§ **INSTRUCTIONS**
A – In the text about agency consulting agreements, reproduce word for word the part that begins with the words containing "Atornee doesn't hand" and ends with "your actual situation.".
B – According to the text about agency consulting agreements, which aspects of an engagement do you answer questions about before Atornee generates the agreement? List each one.

§ **DOCUMENT EXCERPT**
□ □ □ □ □ □ □

Most agencies reach for a free template when they need to onboard a consultant quickly. The problem is those templates are built for simple freelance arrangements — one person, one deliverable, fixed fee. Agency consulting engagements are messier. You might have a consultant interfacing directly with your end client. IP ownership becomes contested. Payment terms need to reflect your own invoicing cycle. Termination clauses need to account for live client projects. When something goes wrong — a consultant goes quiet mid-campaign, or claims ownership of creative work — a generic template gives you very little to stand on. The pain here is real: disputes that could have been avoided with two extra clauses.

The Atornee approach

Atornee doesn't hand you a static Word document and wish you luck. You answer a short set of questions about your agency's specific engagement — consultant role, deliverables, payment structure, IP requirements, confidentiality scope — and Atornee generates a consulting agreement built around those answers, under UK law. You can edit it, save it, and reuse it as a base for future engagements. If your situation is genuinely complex — a consultant with equity, a cross-border arrangement, or a dispute already in progress — Atornee will tell you to speak to a solicitor. No overselling. Just a document that fits your actual situation.

□ □ □ □ □ □ □

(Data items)

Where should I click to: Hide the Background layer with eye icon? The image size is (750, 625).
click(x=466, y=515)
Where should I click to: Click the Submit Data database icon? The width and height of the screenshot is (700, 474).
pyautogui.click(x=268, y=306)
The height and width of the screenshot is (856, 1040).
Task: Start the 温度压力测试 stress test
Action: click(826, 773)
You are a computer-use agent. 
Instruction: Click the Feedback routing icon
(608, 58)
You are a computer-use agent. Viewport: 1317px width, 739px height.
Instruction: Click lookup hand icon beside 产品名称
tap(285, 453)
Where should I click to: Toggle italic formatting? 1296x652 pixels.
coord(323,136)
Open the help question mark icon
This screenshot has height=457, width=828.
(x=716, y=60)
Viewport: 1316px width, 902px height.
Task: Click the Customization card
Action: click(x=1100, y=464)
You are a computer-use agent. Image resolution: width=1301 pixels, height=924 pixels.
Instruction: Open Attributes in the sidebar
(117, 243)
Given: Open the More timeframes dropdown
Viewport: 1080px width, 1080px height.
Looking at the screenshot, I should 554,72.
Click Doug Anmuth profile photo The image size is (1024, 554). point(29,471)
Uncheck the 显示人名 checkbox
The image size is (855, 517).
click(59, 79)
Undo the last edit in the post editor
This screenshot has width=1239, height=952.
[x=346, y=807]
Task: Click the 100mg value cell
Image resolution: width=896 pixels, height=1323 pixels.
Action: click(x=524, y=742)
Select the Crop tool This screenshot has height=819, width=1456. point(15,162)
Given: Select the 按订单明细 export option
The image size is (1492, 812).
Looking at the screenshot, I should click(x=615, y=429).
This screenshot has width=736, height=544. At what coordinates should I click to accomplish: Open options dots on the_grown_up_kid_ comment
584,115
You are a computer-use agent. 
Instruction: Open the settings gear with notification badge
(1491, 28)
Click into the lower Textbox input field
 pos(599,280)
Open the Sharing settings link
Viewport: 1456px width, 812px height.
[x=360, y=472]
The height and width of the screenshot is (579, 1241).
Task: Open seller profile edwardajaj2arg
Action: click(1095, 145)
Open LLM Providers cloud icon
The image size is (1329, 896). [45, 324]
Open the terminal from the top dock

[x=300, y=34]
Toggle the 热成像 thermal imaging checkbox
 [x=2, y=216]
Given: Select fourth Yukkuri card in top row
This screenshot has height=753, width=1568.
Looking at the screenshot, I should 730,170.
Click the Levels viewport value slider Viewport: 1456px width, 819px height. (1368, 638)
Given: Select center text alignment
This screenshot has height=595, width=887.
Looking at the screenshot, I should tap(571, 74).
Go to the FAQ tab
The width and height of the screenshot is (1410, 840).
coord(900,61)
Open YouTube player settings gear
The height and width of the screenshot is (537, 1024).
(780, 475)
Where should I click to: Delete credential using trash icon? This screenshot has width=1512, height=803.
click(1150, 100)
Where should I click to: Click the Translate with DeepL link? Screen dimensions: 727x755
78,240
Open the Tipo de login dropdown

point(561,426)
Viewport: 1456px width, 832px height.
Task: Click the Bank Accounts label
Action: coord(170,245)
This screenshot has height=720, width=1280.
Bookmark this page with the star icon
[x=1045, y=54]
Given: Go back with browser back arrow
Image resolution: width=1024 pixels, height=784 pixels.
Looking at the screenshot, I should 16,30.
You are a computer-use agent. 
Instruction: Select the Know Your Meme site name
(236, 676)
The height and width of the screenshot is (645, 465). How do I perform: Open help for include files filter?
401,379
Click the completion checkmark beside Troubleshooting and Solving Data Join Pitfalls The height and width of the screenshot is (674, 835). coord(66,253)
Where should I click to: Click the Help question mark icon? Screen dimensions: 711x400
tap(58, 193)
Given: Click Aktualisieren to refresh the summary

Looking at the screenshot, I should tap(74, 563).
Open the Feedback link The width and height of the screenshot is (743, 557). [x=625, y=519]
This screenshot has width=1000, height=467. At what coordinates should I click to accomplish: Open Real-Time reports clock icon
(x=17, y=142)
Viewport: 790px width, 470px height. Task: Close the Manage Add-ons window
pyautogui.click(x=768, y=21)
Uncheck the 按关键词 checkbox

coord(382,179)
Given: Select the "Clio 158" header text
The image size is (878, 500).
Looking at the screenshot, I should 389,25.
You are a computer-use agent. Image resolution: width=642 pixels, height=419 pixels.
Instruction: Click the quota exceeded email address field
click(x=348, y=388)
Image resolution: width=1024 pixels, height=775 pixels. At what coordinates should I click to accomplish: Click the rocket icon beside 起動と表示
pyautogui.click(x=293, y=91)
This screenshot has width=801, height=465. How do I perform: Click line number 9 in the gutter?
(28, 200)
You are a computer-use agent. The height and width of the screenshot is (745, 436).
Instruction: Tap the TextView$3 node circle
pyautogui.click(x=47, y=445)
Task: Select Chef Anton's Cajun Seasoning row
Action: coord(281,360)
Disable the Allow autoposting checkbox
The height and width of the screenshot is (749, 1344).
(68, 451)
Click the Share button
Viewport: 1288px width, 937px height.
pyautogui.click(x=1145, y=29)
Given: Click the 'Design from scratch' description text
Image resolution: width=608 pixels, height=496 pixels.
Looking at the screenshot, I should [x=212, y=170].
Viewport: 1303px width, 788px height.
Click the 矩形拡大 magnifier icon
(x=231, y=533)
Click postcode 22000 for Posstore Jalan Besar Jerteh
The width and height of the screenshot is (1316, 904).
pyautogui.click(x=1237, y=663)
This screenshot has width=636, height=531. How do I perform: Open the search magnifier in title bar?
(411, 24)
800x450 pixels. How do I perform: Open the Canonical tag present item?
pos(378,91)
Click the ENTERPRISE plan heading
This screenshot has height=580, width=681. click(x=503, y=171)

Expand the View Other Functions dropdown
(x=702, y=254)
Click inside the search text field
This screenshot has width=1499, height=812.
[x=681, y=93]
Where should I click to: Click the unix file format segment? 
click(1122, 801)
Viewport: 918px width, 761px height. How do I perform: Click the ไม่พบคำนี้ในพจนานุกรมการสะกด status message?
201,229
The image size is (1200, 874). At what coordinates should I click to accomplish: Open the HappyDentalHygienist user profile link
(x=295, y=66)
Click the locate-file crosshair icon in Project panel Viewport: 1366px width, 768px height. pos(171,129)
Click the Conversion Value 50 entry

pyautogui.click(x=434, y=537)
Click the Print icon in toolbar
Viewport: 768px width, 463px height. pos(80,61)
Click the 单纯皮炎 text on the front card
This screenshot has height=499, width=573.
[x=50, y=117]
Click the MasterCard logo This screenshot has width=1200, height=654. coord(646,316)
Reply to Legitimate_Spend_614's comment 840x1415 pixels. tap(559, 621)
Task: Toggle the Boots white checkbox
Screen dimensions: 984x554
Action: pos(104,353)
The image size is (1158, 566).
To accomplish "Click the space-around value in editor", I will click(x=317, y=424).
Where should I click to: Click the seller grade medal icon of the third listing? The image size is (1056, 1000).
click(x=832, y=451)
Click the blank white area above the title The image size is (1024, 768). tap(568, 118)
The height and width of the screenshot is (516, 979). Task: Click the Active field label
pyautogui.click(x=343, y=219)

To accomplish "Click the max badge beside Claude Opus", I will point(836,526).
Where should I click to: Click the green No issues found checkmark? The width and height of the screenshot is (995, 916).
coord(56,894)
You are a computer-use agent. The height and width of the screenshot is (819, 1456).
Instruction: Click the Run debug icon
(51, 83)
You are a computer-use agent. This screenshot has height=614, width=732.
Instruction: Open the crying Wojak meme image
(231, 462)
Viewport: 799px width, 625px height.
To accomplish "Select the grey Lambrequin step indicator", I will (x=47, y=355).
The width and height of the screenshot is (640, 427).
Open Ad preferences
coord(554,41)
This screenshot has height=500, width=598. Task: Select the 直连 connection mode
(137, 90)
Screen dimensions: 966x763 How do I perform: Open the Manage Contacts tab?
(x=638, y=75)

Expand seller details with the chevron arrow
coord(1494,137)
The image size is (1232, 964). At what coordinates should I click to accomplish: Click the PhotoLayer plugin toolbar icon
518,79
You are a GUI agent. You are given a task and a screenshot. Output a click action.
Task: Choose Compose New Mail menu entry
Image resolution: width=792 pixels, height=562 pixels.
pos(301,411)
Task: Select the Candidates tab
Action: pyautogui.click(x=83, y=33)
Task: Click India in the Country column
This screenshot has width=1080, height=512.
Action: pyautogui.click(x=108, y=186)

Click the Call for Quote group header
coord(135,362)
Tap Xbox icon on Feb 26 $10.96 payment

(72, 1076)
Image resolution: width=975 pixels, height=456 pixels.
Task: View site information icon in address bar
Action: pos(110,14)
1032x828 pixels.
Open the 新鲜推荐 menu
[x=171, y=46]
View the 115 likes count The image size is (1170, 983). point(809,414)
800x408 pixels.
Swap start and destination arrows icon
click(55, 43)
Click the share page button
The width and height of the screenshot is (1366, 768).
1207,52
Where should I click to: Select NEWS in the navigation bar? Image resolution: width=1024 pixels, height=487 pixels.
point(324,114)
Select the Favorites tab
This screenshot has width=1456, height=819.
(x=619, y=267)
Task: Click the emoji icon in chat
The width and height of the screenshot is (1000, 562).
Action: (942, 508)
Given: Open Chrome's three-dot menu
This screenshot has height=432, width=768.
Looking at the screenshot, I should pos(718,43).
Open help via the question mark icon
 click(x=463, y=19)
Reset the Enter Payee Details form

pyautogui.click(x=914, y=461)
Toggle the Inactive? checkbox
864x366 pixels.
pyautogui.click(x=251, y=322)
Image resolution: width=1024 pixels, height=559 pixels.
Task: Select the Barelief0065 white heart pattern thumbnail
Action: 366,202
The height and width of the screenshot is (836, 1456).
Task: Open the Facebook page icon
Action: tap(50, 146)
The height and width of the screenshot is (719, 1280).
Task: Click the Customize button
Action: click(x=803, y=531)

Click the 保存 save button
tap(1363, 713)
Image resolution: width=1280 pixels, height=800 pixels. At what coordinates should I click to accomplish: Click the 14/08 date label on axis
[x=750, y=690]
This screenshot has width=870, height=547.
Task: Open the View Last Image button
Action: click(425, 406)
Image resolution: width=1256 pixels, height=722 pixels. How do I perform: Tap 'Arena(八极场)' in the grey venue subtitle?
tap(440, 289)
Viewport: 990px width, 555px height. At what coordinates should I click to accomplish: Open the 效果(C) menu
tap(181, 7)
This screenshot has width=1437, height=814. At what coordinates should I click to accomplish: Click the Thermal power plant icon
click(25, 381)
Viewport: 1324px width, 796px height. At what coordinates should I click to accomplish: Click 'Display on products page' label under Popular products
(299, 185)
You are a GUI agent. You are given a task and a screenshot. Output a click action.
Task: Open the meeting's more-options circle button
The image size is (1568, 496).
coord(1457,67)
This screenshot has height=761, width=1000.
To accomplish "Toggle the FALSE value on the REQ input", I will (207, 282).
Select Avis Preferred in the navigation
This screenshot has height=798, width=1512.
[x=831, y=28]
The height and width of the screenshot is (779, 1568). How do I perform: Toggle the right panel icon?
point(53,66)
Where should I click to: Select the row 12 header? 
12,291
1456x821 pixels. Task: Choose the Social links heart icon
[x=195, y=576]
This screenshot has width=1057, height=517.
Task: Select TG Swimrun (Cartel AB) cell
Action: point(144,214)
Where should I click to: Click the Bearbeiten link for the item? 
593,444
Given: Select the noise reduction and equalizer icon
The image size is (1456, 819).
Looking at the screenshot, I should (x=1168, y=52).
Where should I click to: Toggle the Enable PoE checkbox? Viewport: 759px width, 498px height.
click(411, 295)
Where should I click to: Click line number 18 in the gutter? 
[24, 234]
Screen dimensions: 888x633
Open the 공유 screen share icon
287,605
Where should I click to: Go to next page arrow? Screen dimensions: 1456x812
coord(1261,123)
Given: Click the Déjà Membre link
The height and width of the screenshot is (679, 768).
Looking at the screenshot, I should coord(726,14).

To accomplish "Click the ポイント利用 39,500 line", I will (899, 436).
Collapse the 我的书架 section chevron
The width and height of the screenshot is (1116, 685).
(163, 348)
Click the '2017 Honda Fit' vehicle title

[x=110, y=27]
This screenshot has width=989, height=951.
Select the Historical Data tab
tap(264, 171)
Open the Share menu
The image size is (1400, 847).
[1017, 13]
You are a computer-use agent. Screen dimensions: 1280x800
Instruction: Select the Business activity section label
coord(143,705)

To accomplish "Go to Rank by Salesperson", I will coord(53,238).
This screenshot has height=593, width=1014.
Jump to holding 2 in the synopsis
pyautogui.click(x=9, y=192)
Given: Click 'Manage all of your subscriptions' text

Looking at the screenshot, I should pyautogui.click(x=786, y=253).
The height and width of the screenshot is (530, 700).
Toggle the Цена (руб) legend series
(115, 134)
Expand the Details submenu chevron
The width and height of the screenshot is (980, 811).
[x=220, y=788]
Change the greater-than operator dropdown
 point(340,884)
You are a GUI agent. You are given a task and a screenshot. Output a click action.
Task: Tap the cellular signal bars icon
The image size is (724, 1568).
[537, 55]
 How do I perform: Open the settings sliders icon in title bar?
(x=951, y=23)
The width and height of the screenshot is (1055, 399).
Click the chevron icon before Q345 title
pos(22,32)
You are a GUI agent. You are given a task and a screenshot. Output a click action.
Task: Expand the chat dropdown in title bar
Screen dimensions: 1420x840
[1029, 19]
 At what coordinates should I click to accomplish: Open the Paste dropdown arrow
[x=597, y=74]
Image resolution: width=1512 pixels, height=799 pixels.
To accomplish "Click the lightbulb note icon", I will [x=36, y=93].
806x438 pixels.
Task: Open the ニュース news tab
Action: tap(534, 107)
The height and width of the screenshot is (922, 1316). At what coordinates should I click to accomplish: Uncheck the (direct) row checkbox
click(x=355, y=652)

□ □ □ □ □ □ □

§ **ANSWERS TO EACH TASK**
A –
Atornee doesn't hand you a static Word document and wish you luck. You answer a short set of questions about your agency's specific engagement — consultant role, deliverables, payment structure, IP requirements, confidentiality scope — and Atornee generates a consulting agreement built around those answers, under UK law. You can edit it, save it, and reuse it as a base for future engagements. If your situation is genuinely complex — a consultant with equity, a cross-border arrangement, or a dispute already in progress — Atornee will tell you to speak to a solicitor. No overselling. Just a document that fits your actual situation.

B –
- Consultant role
- Deliverables
- Payment structure
- IP requirements
- Confidentiality scope